Die Demokratie müsse verteidigt werden. Die Innenministerin bremste zugleich in der Debatte über ein AfD-Verbot und den Entzug demokratischer Rechte für AfD-Politiker wie der thüringische AfD-Landeschef Björn Höcke. Die Hürden für ein Verbot lägen sehr hoch. Wichtig sei, die politische Auseinandersetzung zu suchen und darum zu werben, dass die Menschen zu den demokratischen Parteien zurückkämen. Die AfD wird in Sachsen, Sachsen-Anhalt und Thüringen als «gesichert rechtsextrem» eingestuft.

In den vergangenen Tagen hatte es in zahlreichen Städten Demonstrationen gegen Rechtsextremismus, Rassismus und Hetze gegeben. In Hamburg musste eine Kundgebung mit Zehntausenden Teilnehmern am Freitag wegen Überfüllung abgebrochen werden. Die Demonstrationen lösten wegen der Breite der dazu aufrufenden Organisationen auch Kritik aus.
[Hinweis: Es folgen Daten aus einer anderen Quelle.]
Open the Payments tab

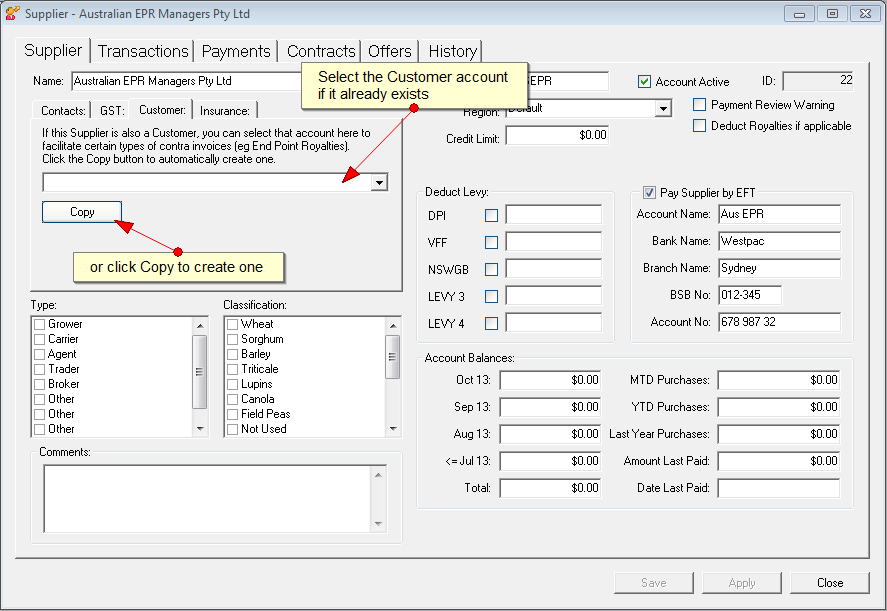pos(236,51)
«Die Demos gegen Rechts sind vielfach von Linksextremisten unterwandert», schrieb etwa der bayerische Vize-Regierungschef Hubert Aiwanger von den Freien Wählern auf der Online-Plattform-Plattform X. Den Bauerndemos sei «fälschlicherweise» der Vorwurf der Unterwanderung durch Rechtsextreme gemacht worden. «Ich erwarte die Distanzierung aller Demokraten und der Bundesregierung von Linksextremisten», fügte er hinzu. Auch CDU-Chef Friedrich Merz hatte kritisiert, dass die Ampel-Regierung die Bauern-Proteste gegen Subventionskürzungen mit dem Verdacht einer Unterwanderung habe diskreditieren wollen.

Deutlicher als andere Wirtschaftsvertreter appellierte der frühere Siemens-Chef Joe Kaeser, an die Spitzen von Unternehmen, sich gegen Rechtsextremismus auch öffentlich zu positionieren. Es gebe eine Verantwortung von Führungskräften, die Zusammenhänge auch für die Wirtschaft deutlich zu machen. «Wer die AfD wählt, entscheidet sich für den Verlust des Wohlstands unseres Landes und seiner Bürger», sagte Kaeser zu Reuters. «Da sind wir alle gefordert – besonders die Manager, die diese wirtschaftlichen Zusammenhänge kennen», fügte er hinzu.

Kaeser warnte unter anderem von einem schweren Schaden für die Marke «Made in Germany» durch AfD-Wahlerfolge. «Unsere Kunden und Investoren ausserhalb Deutschlands beobachten sehr genau, ob Deutschland wieder sein hässliches nationales Gesicht zeigt und sich in der freien Welt isoliert», sagte er.